И тут мой несчастный товарищ, сам того не сознавая, спас меня, но какой ценой! Совершенно потеряв голову, Левэн вскочил и бросился бежать, не разбирая дороги. Он появился на открытом пространстве прямо под дулом ружья ближайшего стрелка. Далеко уйти ему не удалось. Выстрел словно переломил его надвое, и Левэн свалился рядом с трупами остальных беглецов, усеявших всю просеку. У меня не было времени его оплакивать, да это ему бы и не помогло. Сжавшись в комок, я ждал, чтобы горилла протянула ружье своему слуге. Едва она это сделала, я, в свою очередь, выскочил из кустов и бросился через просеку. Словно во сне, я видел, как горилла торопливо схватила заряженное ружье, но я уже нырнул в заросли, прежде чем она успела прицелиться. До моих ушей донесся ее возглас, похожий на ругательство, однако я не стал терять времени на размышления об этой новой несуразице.

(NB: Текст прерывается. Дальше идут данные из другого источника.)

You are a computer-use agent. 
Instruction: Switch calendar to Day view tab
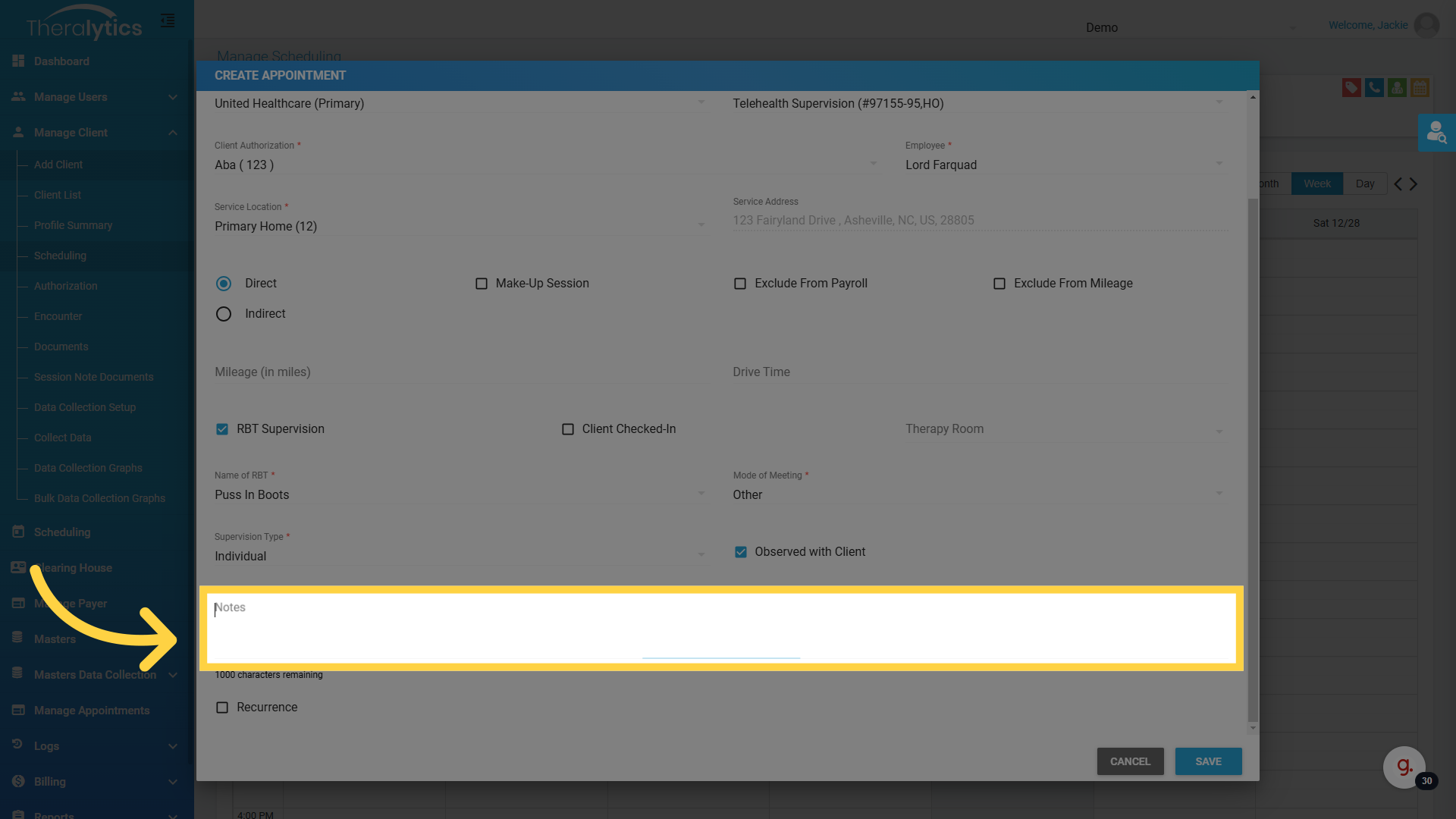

Итак, я выиграл. Меня переполняли восторг и гордость, целительные для моего уязвленного самолюбия. Я продолжал бежать со всех ног, стараясь как можно быстрей уйти подальше от места кровавой бойни. Вскоре крики загонщиков за моей спиной смолкли. Я был спасен.

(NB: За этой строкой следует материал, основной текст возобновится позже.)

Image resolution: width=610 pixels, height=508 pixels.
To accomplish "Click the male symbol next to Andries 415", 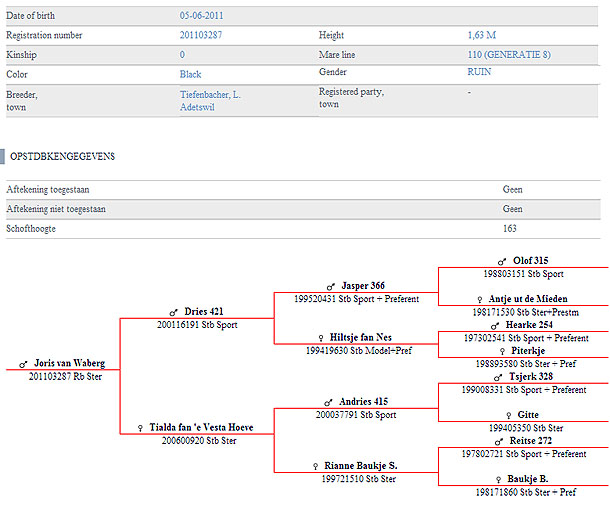I will coord(329,402).
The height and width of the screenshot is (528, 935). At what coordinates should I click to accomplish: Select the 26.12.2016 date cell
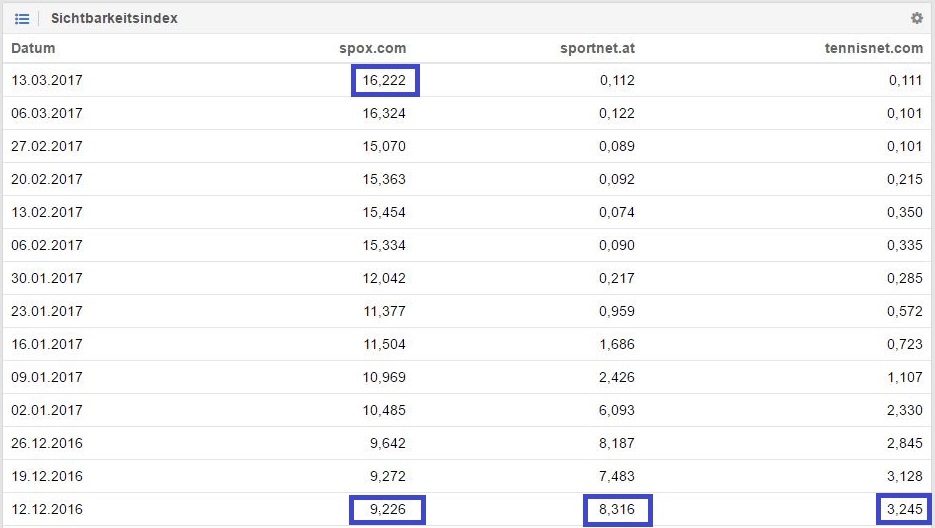47,443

Спасен? Увы, я недооценил коварство обезьян Сороры! Не пробежав и ста метров, я споткнулся и с размаху налетел на какое-то препятствие, скрытое в зарослях кустарника. Это препятствие оказалось растянутой над землей сетью с крупными ячейками и кошелями, в одном из которых я запутался. Увы, я был не одинок! Сеть перекрывала довольно широкую полосу леса, и в ней барахталось множество пленников, избежавших расстрела на просеке. Отчаянные рывки сети и злобный визг справа и слева от меня свидетельствовали об их тщетных усилиях вырваться на свободу.

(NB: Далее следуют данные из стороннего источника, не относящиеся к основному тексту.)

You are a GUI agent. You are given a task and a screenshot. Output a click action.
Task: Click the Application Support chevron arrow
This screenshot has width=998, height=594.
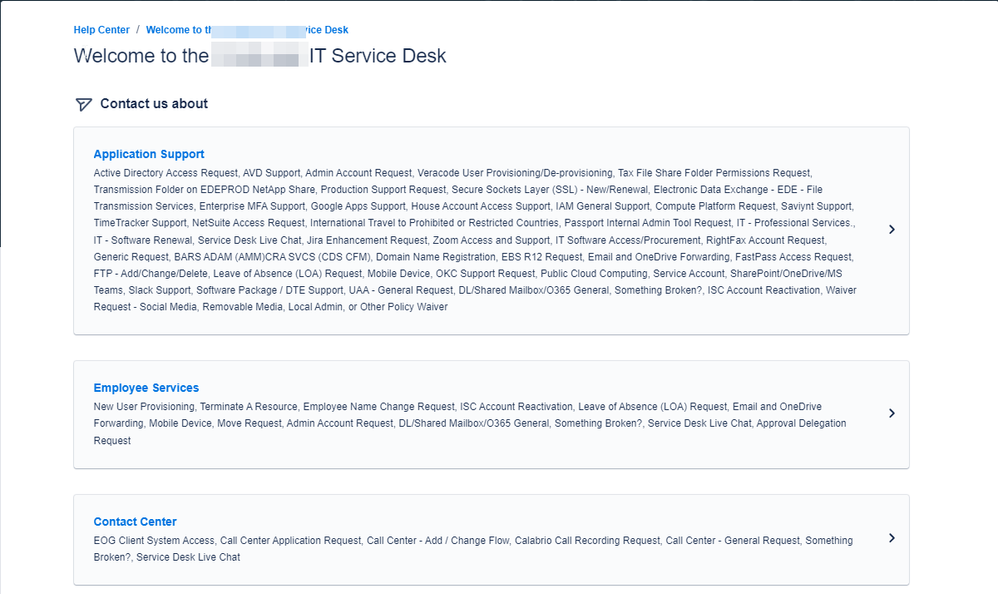coord(891,229)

Звериная, слепая ярость овладела мной, когда я почувствовал, что попался в ловушку, ярость, настолько необоримая, что я забыл об осторожности и утратил всякую способность соображать. Словно обезумев, я делал как раз то, чего по здравому разумению нельзя было делать, то есть барахтался и отбивался от сети, пока совершенно не запутался. Дело кончилось тем, что я вообще больше не мог шевельнуться. Мне оставалось только прислушиваться и, затаившись, ждать прихода обезьян, от которых зависела моя жизнь.